II-II, q. 13 a. 4
Se i dannati bestemmino
Quaestio 13 · Del peccato di bestemmia in generale
Obiezione 1: Sembra che i dannati non bestemmino. Perché alcuni uomini malvagi sono distolti dal bestemmiare ora, a causa della paura della punizione futura. Ma i dannati stanno subendo queste punizioni, cosicché le aborriscono ancor più. Dunque, a maggior ragione sono trattenuti dal bestemmiare.
Obiezione 2: Inoltre, poiché la bestemmia è un peccato gravissimo, è sommamente demeritorio. Ora nella vita futura non c'è stato di merito o demerito. Dunque non ci sarà luogo per la bestemmia.
Obiezione 3: Inoltre, sta scritto (Eccles 11,3) che "l'albero... in qualunque luogo cadrà, lì rimarrà": da cui segue chiaramente che, dopo questa vita, l'uomo non acquisisce né merito né peccato che non possedesse già in questa vita. Ora molti saranno dannati pur non essendo stati bestemmiatori in questa vita. Dunque, nemmeno nella vita futura bestemmieranno.
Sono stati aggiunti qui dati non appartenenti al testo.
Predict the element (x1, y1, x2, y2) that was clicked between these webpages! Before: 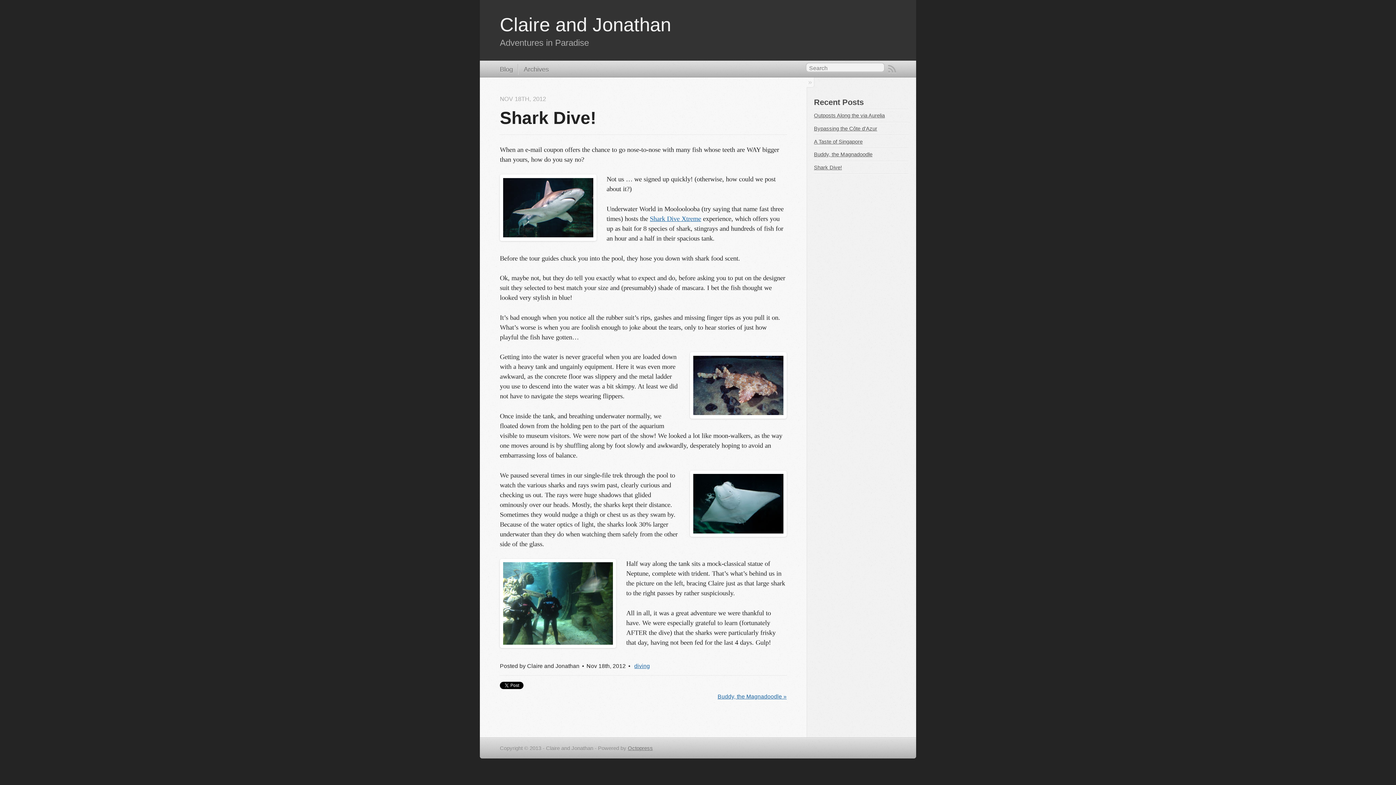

In contrario, Sta scritto (Ap 16,9): "Gli uomini furono bruciati dal grande calore e bestemmiarono il nome di Dio che ha potere su questi flagelli", e una glossa su queste parole dice che "coloro che sono all'inferno, sebbene consapevoli di essere puniti meritatamente, tuttavia si lamenteranno che Dio sia così potente da torturarli in tal modo". Ora questo sarebbe bestemmia nel loro stato attuale: e di conseguenza lo sarà anche nel loro stato futuro.
Rispondo che, Come detto sopra (Articoli [1],3), la detestazione della bontà divina è una condizione necessaria della bestemmia. Ora coloro che sono all'inferno conservano la loro volontà malvagia che è distolta dalla giustizia di Dio, poiché amano le cose per le quali sono puniti, vorrebbero usarle se potessero, e odiano le punizioni inflitte loro per quegli stessi peccati. Rimpiangono infatti i peccati che hanno commesso, non perché li odino, ma perché sono puniti per essi. Di conseguenza questa detestazione della giustizia divina è, in loro, la bestemmia interiore del cuore: ed è credibile che dopo la risurrezione bestemmieranno Dio con la lingua, così come i santi Lo loderanno con le loro voci.
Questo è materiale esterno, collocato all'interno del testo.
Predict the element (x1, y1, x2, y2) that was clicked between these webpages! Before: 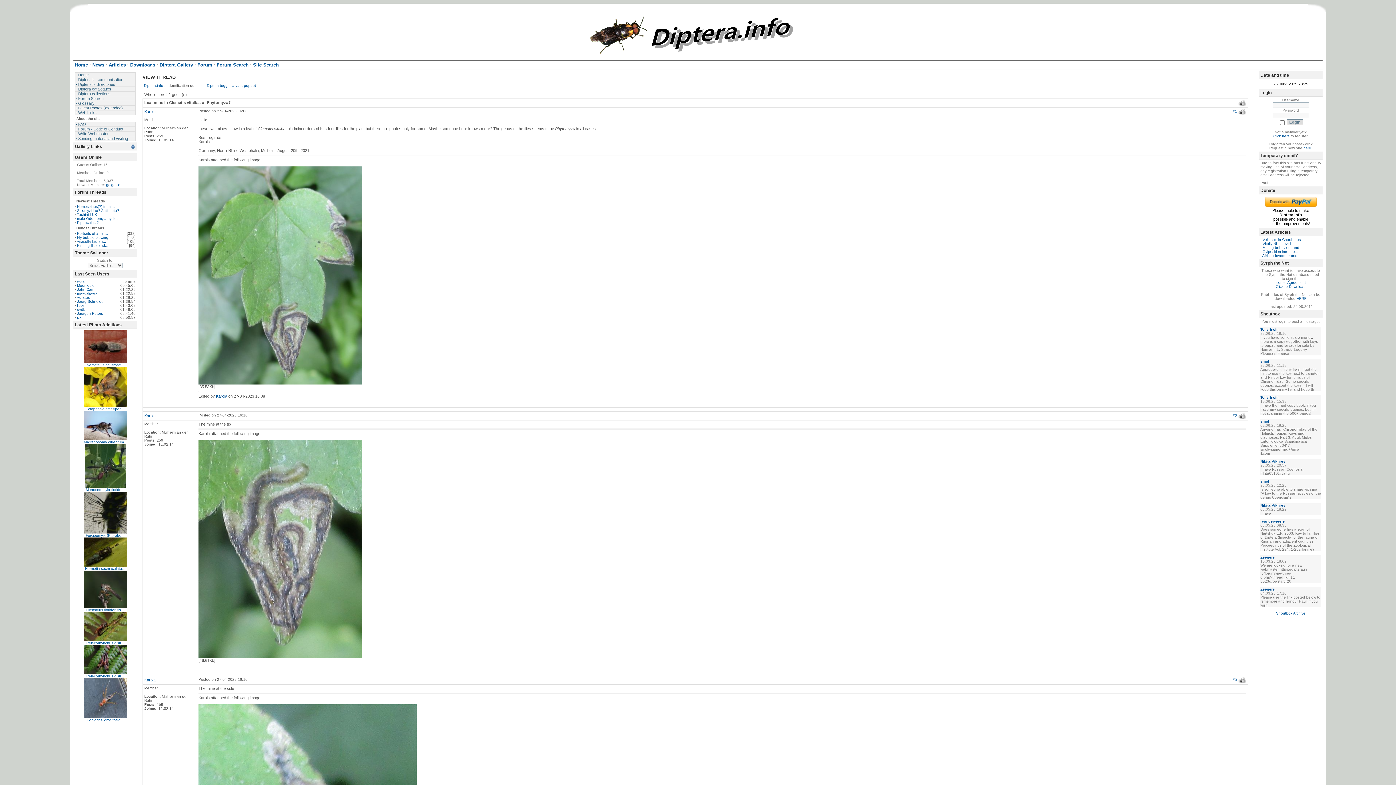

Risposta all'obiezione 1: Nella vita presente gli uomini sono distolti dalla bestemmia per paura della punizione che pensano di poter evitare: mentre, all'inferno, i dannati non hanno speranza di scampo, cosicché, nella disperazione, sono portati verso tutto ciò che la loro volontà malvagia suggerisce loro.
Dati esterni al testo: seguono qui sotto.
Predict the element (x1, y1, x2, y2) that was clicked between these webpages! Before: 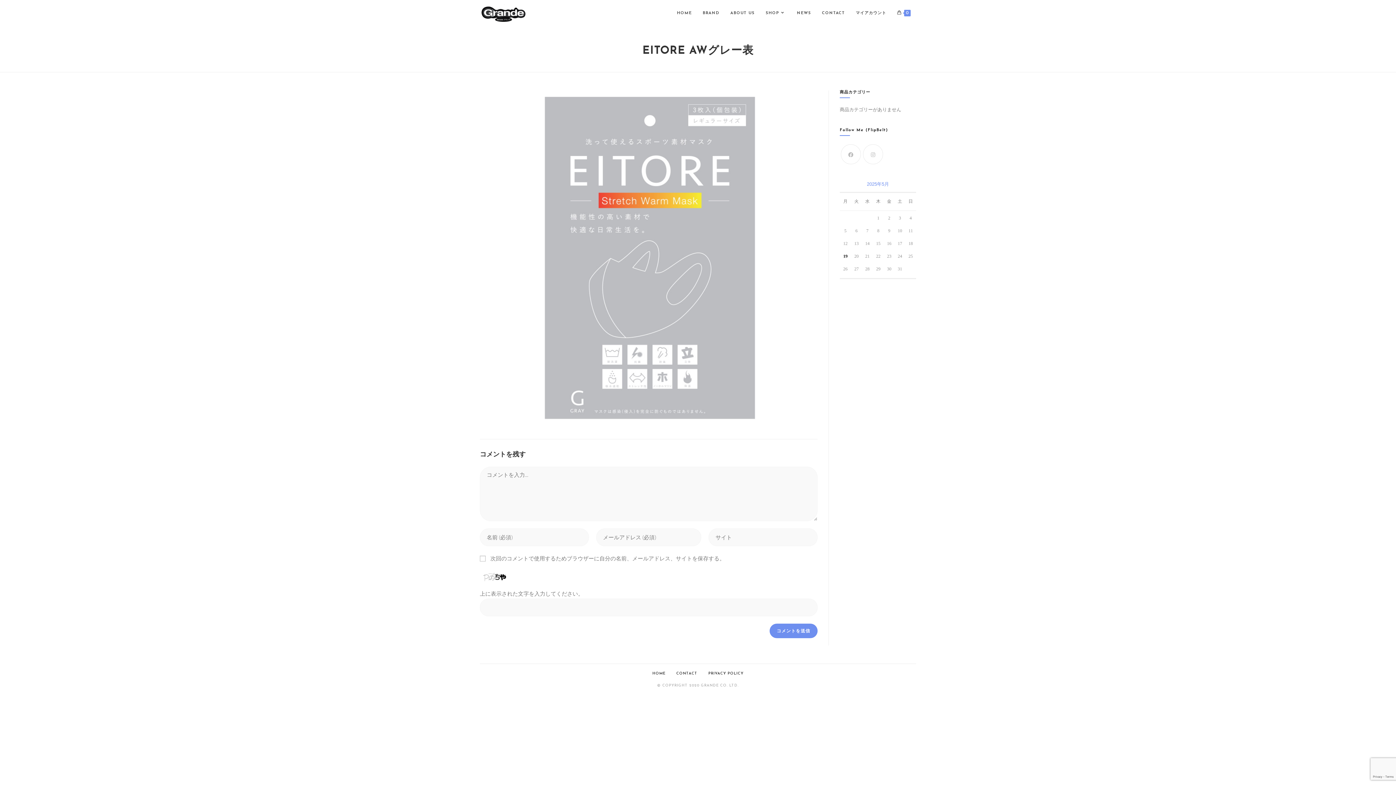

Risposta all'obiezione 2: Merito e demerito appartengono allo stato di viatore, per cui il bene è meritorio in essi, mentre il male è demeritorio. Nei beati, invece, il bene non è meritorio, ma è parte della loro beata ricompensa, e, allo stesso modo, nei dannati, il male non è demeritorio, ma è parte della punizione della dannazione.
Risposta all'obiezione 3: Chiunque muore in peccato mortale, porta con sé una volontà che detesta la giustizia divina riguardo a una certa cosa, e sotto questo aspetto può esserci bestemmia in lui.